Exercise description >> Below are the records; count how many of their lines contain the word "This" and give that number only.

(Stored data entries)
[Start of Attachment]

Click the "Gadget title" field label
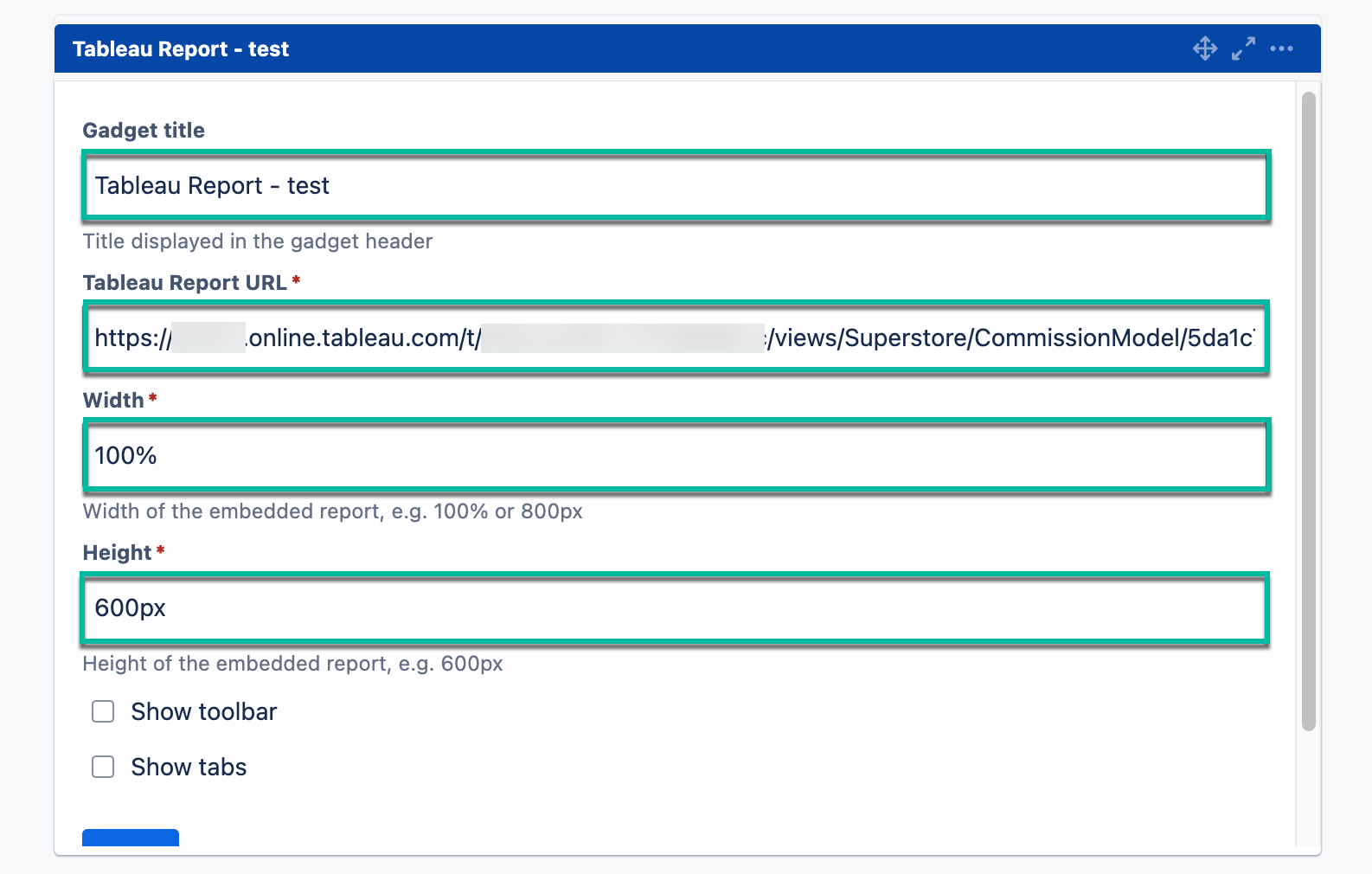The height and width of the screenshot is (874, 1372). coord(144,131)
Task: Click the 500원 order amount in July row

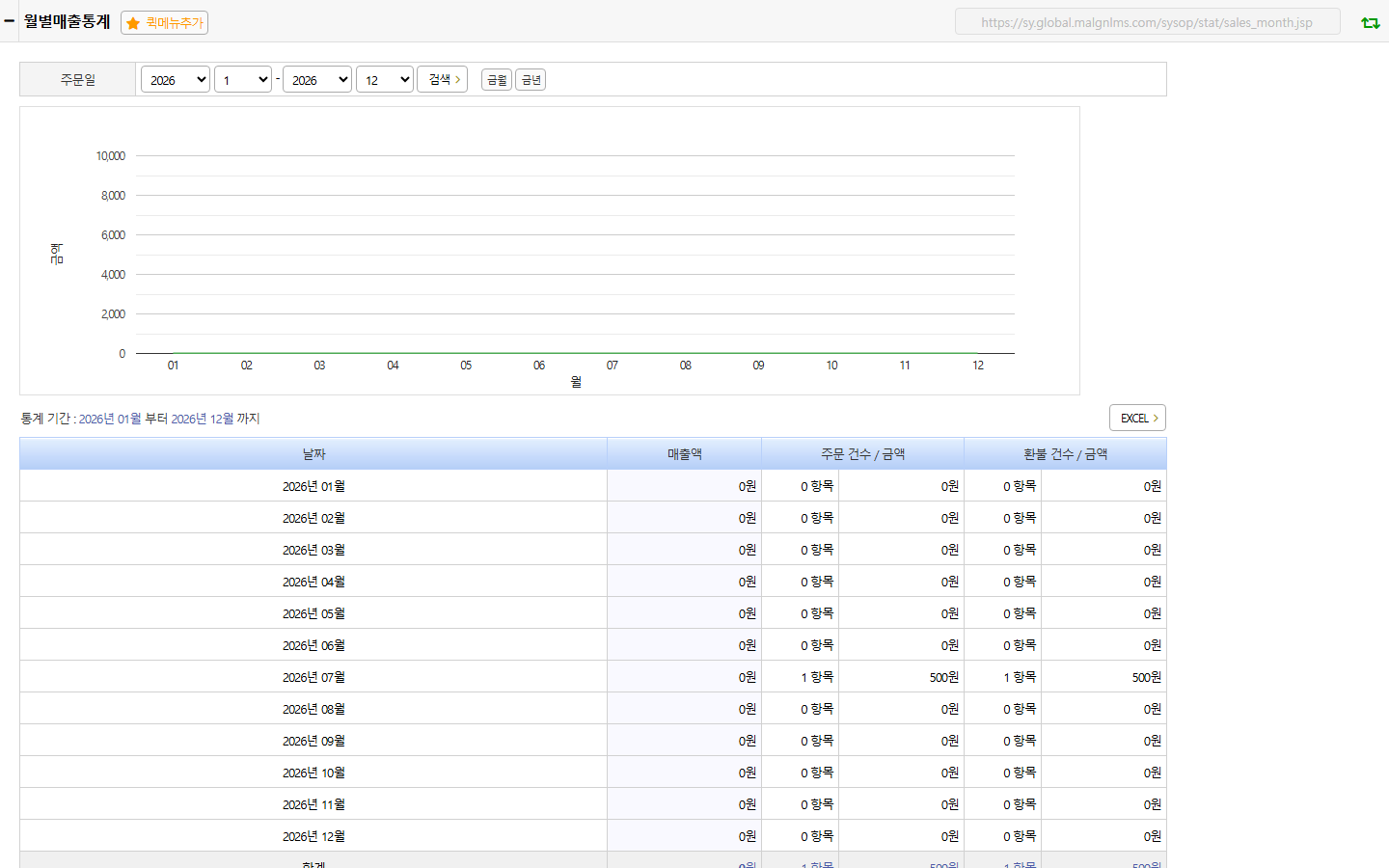Action: (944, 677)
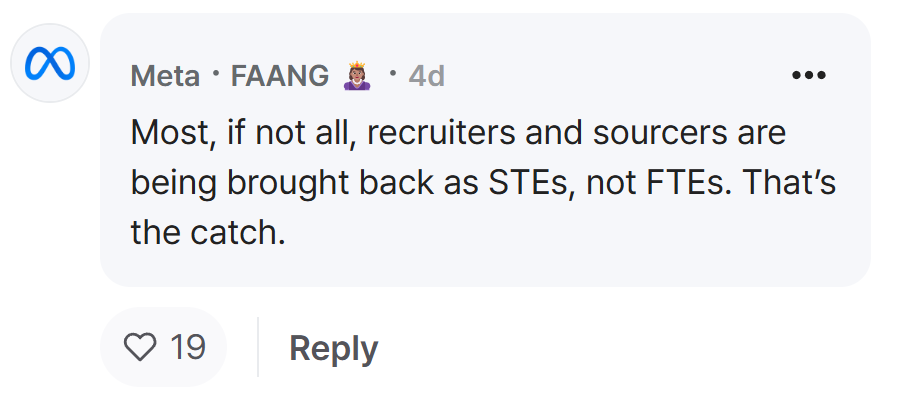Viewport: 898px width, 394px height.
Task: Open the Meta company page link
Action: (x=166, y=76)
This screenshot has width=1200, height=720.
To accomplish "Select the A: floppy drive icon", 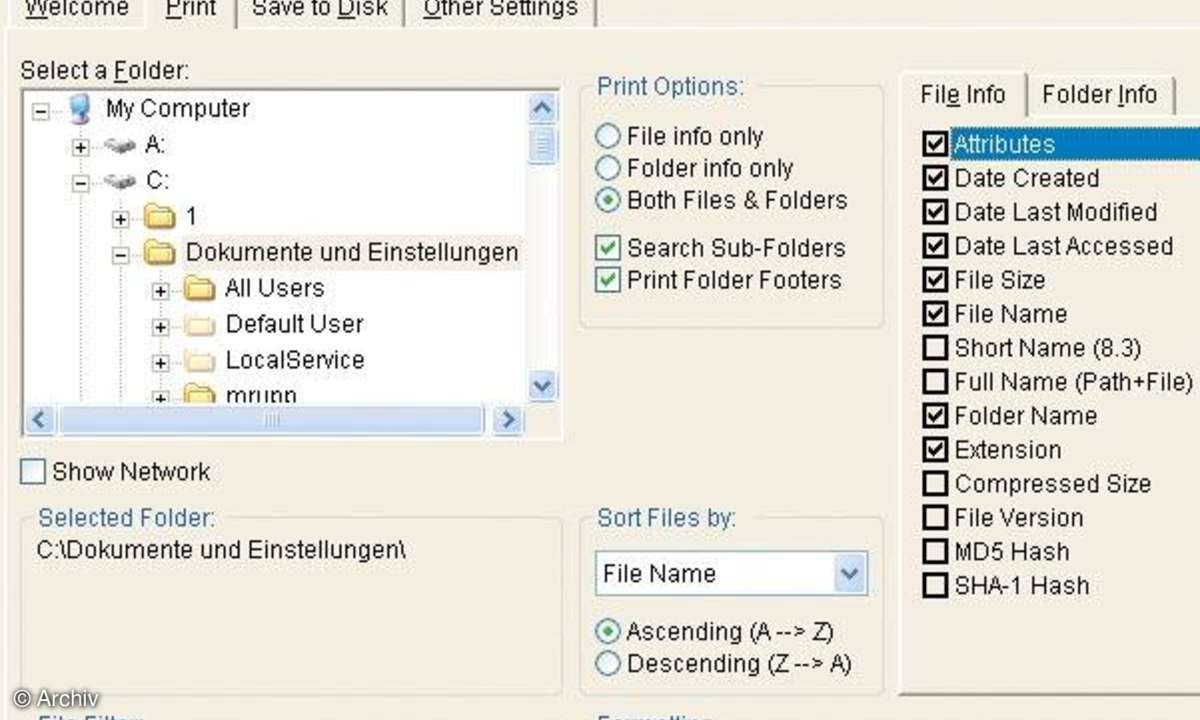I will (119, 147).
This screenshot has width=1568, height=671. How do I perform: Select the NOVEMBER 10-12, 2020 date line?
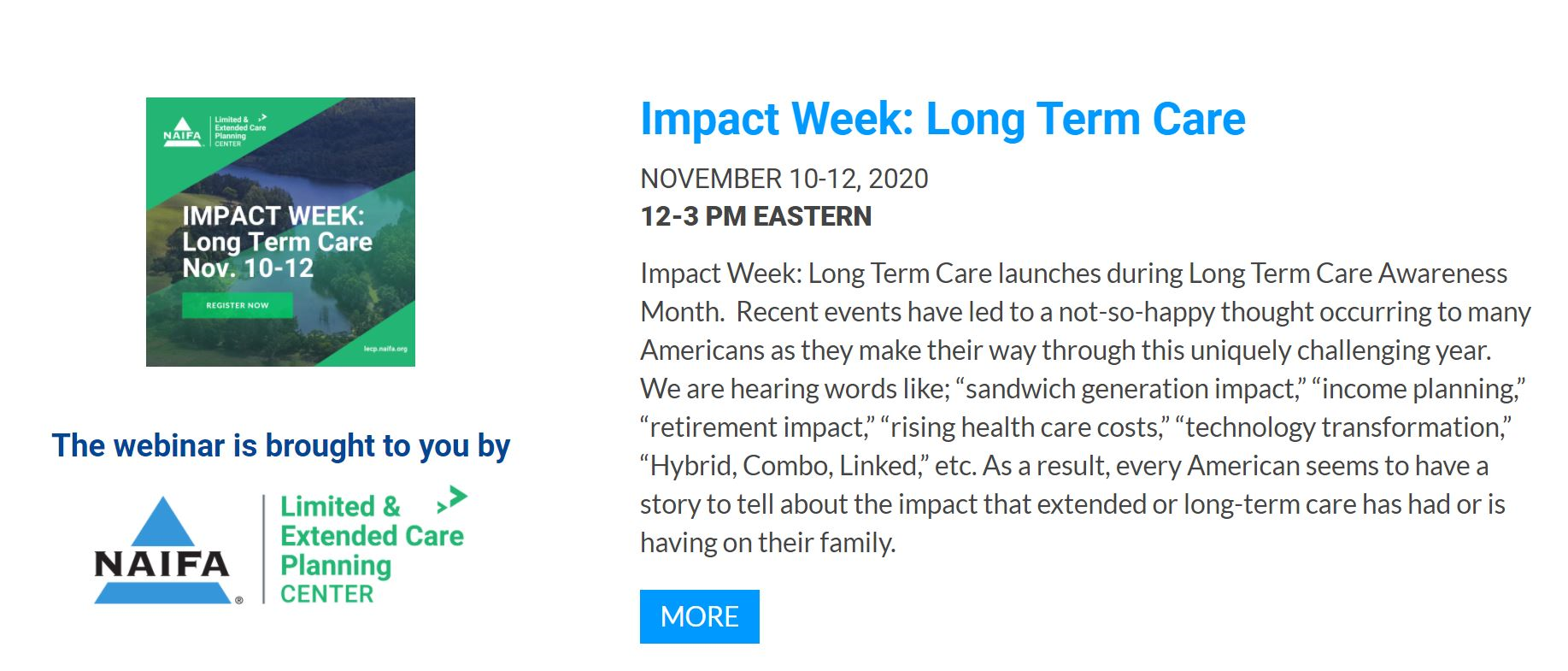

[End of Attachment]

Finished task >> 2